* TASK PROMPT
Nothing in the listing below should be skipped, so transcribe it all exactly.
Start of DATA PROVIDED
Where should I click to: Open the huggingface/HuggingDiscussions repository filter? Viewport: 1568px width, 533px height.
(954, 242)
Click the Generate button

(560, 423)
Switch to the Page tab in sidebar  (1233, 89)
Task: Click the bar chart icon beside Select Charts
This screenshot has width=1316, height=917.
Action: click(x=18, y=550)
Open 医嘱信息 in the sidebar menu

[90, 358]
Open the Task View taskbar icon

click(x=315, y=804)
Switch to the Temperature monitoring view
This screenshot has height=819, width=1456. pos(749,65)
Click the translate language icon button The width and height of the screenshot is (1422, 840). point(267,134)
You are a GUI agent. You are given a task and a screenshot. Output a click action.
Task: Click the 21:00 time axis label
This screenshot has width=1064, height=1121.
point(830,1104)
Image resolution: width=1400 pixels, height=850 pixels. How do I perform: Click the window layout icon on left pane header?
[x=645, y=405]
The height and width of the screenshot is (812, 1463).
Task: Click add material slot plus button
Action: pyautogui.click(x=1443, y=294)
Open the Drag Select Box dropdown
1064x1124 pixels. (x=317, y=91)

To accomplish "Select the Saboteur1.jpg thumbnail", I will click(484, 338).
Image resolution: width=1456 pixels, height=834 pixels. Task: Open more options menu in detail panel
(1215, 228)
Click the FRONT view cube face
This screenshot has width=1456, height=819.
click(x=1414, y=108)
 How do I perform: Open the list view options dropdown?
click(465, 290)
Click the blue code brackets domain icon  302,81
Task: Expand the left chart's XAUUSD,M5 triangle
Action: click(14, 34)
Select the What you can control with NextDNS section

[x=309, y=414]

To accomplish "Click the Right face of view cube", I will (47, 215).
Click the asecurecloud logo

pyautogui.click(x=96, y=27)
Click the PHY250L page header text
End of DATA PROVIDED
* EXERCISE RESULT
Where should I click to: Open the huggingface/HuggingDiscussions repository filter? Viewport: 1568px width, 533px height.
(954, 242)
Click the Generate button

(560, 423)
Switch to the Page tab in sidebar  (1233, 89)
Task: Click the bar chart icon beside Select Charts
This screenshot has width=1316, height=917.
Action: click(x=18, y=550)
Open 医嘱信息 in the sidebar menu

[90, 358]
Open the Task View taskbar icon

click(x=315, y=804)
Switch to the Temperature monitoring view
This screenshot has height=819, width=1456. pos(749,65)
Click the translate language icon button The width and height of the screenshot is (1422, 840). point(267,134)
You are a GUI agent. You are given a task and a screenshot. Output a click action.
Task: Click the 21:00 time axis label
This screenshot has width=1064, height=1121.
point(830,1104)
Image resolution: width=1400 pixels, height=850 pixels. How do I perform: Click the window layout icon on left pane header?
[x=645, y=405]
The height and width of the screenshot is (812, 1463).
Task: Click add material slot plus button
Action: pyautogui.click(x=1443, y=294)
Open the Drag Select Box dropdown
1064x1124 pixels. (x=317, y=91)

To accomplish "Select the Saboteur1.jpg thumbnail", I will click(484, 338).
Image resolution: width=1456 pixels, height=834 pixels. Task: Open more options menu in detail panel
(1215, 228)
Click the FRONT view cube face
This screenshot has width=1456, height=819.
click(x=1414, y=108)
 How do I perform: Open the list view options dropdown?
click(465, 290)
Click the blue code brackets domain icon  302,81
Task: Expand the left chart's XAUUSD,M5 triangle
Action: click(14, 34)
Select the What you can control with NextDNS section

[x=309, y=414]

To accomplish "Click the Right face of view cube", I will (47, 215).
Click the asecurecloud logo

pyautogui.click(x=96, y=27)
Click the PHY250L page header text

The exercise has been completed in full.